Exercise brief: Keep only the lines of the material below that contain the word "domain". Copy those lines.

Data provided:
==============================

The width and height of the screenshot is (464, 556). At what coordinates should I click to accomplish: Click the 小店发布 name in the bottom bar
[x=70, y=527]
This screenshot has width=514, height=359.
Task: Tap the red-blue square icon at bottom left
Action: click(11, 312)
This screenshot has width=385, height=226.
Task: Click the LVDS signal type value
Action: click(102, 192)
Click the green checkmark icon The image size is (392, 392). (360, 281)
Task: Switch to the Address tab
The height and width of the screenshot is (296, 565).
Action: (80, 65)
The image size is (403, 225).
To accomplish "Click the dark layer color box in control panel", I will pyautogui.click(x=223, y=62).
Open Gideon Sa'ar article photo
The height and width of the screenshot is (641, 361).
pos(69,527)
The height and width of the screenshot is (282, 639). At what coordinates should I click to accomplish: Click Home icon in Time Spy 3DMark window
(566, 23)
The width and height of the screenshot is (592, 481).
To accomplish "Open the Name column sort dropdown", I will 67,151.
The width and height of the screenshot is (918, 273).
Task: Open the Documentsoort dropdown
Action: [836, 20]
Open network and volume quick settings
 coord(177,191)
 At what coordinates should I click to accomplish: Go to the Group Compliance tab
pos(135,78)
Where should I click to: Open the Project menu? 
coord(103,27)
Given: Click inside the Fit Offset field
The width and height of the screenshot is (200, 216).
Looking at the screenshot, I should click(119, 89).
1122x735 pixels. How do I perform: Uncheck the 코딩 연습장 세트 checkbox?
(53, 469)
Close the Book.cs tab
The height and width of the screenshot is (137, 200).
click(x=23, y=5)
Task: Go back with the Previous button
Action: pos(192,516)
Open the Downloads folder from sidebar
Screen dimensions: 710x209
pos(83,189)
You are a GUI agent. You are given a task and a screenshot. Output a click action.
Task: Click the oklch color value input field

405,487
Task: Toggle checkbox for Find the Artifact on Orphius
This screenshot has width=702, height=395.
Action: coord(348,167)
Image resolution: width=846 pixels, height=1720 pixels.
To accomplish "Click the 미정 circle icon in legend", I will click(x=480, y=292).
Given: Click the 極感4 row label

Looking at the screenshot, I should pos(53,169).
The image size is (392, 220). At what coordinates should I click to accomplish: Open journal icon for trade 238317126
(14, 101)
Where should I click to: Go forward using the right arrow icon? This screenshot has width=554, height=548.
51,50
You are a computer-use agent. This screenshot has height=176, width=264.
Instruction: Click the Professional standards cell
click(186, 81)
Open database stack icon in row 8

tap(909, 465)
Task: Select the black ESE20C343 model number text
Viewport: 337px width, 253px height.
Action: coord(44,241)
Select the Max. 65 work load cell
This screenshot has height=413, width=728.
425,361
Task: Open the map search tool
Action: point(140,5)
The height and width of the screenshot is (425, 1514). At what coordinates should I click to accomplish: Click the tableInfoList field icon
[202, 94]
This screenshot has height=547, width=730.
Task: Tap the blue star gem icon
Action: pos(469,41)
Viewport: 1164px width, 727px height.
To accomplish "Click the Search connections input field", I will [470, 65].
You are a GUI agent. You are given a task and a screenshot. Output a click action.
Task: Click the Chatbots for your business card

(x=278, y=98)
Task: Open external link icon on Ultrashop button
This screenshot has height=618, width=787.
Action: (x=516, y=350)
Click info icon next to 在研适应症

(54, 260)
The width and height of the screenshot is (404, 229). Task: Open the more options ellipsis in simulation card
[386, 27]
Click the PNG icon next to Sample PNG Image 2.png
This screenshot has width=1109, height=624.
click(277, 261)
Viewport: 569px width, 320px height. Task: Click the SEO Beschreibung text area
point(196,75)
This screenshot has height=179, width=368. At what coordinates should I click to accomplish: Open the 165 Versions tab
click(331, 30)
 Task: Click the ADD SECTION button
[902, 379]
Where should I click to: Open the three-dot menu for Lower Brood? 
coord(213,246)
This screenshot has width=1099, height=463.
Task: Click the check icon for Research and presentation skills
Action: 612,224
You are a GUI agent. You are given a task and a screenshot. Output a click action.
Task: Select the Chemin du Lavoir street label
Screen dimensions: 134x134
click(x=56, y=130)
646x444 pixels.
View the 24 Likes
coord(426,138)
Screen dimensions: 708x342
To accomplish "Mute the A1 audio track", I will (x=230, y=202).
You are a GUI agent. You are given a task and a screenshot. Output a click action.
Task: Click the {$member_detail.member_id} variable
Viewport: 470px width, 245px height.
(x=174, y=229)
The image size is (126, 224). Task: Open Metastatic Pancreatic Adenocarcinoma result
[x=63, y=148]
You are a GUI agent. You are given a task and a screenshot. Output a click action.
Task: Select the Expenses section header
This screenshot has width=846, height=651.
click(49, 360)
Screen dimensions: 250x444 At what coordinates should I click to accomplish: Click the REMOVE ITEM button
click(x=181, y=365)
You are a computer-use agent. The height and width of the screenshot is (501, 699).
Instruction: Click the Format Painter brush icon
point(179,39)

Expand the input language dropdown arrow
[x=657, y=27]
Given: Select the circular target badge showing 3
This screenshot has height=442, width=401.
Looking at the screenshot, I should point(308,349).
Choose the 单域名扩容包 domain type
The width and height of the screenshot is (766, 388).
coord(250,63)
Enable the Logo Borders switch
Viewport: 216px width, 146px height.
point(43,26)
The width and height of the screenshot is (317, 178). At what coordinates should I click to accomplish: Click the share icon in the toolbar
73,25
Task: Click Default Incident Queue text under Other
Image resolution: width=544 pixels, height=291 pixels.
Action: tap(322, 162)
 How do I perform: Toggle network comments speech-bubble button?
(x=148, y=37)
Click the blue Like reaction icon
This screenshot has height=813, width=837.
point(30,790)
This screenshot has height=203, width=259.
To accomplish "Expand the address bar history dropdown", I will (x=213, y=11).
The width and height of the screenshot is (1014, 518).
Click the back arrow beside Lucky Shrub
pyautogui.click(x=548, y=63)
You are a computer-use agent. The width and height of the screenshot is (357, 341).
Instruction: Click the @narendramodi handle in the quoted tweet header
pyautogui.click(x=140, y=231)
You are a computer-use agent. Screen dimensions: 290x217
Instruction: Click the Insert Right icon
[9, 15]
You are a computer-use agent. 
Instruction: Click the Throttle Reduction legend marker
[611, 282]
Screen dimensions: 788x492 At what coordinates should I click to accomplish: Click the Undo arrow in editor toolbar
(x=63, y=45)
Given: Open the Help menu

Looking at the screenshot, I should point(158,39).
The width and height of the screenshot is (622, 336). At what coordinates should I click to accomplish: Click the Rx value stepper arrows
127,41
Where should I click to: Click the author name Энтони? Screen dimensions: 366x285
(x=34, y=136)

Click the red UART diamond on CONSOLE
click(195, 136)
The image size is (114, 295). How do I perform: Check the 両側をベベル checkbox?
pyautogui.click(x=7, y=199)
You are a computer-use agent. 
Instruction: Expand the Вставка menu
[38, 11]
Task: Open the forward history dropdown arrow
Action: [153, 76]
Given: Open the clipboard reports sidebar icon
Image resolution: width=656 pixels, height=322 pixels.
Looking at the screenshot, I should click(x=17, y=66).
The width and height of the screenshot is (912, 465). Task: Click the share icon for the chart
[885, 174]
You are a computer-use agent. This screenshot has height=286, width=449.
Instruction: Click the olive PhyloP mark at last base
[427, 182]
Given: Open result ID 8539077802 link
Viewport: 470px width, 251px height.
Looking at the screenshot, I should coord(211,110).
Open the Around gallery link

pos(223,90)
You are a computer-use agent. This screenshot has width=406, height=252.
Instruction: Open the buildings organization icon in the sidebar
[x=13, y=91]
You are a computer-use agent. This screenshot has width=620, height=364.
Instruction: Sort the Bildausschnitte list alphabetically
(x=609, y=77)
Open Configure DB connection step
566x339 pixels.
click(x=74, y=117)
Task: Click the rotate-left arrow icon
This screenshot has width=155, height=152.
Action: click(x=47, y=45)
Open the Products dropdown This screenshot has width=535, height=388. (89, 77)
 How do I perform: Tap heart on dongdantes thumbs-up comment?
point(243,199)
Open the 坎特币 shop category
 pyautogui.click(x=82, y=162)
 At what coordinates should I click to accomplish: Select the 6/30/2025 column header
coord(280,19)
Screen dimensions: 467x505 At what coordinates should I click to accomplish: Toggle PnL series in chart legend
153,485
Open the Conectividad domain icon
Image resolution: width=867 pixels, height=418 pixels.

==============================

Expected answer:
Choose the 单域名扩容包 domain type
Open the Conectividad domain icon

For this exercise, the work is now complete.